Sometimes more is at risk in the different conclusions from different methods of observation. My husband and I right now are in a long period of talk about something that will have us using a large amount of our rather scarce savings, and are using different coordinates in thinking, reaching different conclusions. So while I'm totally in agreement to trust what you know and trust that he doesnt know the way you know, and let it go, in this one going on at home, I cant let it go, and he cant either, there's much too much of our financial wellbeing at stake. We have to get this one right because there will be no do overs. So we're talking very carefully. Right now, we're where you and your husband were about predicting sunlight pattern.
There's a piece about one of the two trying to dominate the disagreement, and shut the other one down. That's what I've at times felt, and the frustration that you seem to be describing. Conversation dominators are a real pain in the rear, as you say, why even try to discuss anything with them.
It took awhile in this kind of a back and forth to be able to see that my husband was feeling as shut down by my insistence on what I thought and knew, as I was feeling when he insisted on his deductions from his abstractions about the matter. We were both feeling like the other one was discarding our observations. I'd suggest that that might be part of your husband's stubbornness, nt wanting to have his thinking and contribution discarded, either.
Perfect little storm. For me the key issue was whether either of us was being a dominator jerk, who had to put he other one down, to feel OK myself or himself.
My husband is a kind man. After I got out of my self focus on feeling bad about being talked down by someone insisting that Reality had to be the way he figured it out, I slowly began to notice that the pair of us, ADHD and non ADHD, were not great in noticing each other's verbal signs that yes, we were listening to each other, and e understanding where each other was coming from. So we both were editing with our attention, focusing only on the points of dissension, not on the attempts to share agreement, where we could agree, during the discussion. Too bad. That's the good stuff of the discussion, the dialogic parts we need to practice, as well as practice sticking up for our own thinking, which after all, is our contribution to the matter. I was missing my husbands acceptance of me cues. Often he wasnt registering mine of him.

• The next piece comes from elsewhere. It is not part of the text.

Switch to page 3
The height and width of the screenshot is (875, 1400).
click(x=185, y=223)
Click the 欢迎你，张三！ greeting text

But back to true conversation bullies, which my husband and I are not and you and likely your husband is not. True conversation bullies, who for whatever reason, anxiety at losing control, belligerance, self-centeredness...Insist on shutting down the person trying to talk with them, grinding them into silence...Itotally agree that there's no winning arguments with them.
Hi Chevron,
Submitted by LRHG on
Hi Chevron,
It's my partner that has ADHD and I'm the non-ADHDer. Thank you for your sentiments and I agree he may have been just as frustrated wanting to be heard. I guess I feel that in the end observations win out and challenge the science, not the other way around. It's the only way that makes sense to me. And I feel like I am being or what I am seeing is dismissed because it doesn't agree iwth his world. It makes one feel very alone - unpartnered.

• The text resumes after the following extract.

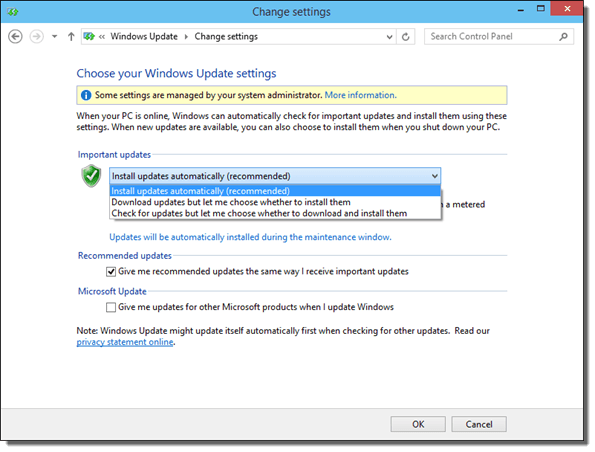This screenshot has width=595, height=452.
Task: Enable updates for other Microsoft products
Action: click(111, 307)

Yes, it does make one feel alone
Submitted by Chevron on
I agree.
I've so been there! Bringing
Submitted by blytheandlove on
I've so been there! Bringing "facts" in because my opinion or observation isn't enough on it's own to warrant being heard. I've been fortunate, that I can drop it and come back when I'm not feeling belittled by my husband and angry, and typically, he eventually sees reason. I only do this every now and again, because not every observation is worth the anger and the fight for me, but sometimes he just needs to hear himself. I sometimes wonder how he can function at his job as a superior if people come to him with suggestions and they get steamrolled!
For what it's worth-- your observations DO matter and, in the specific case you mentioned, ARE RIGHT.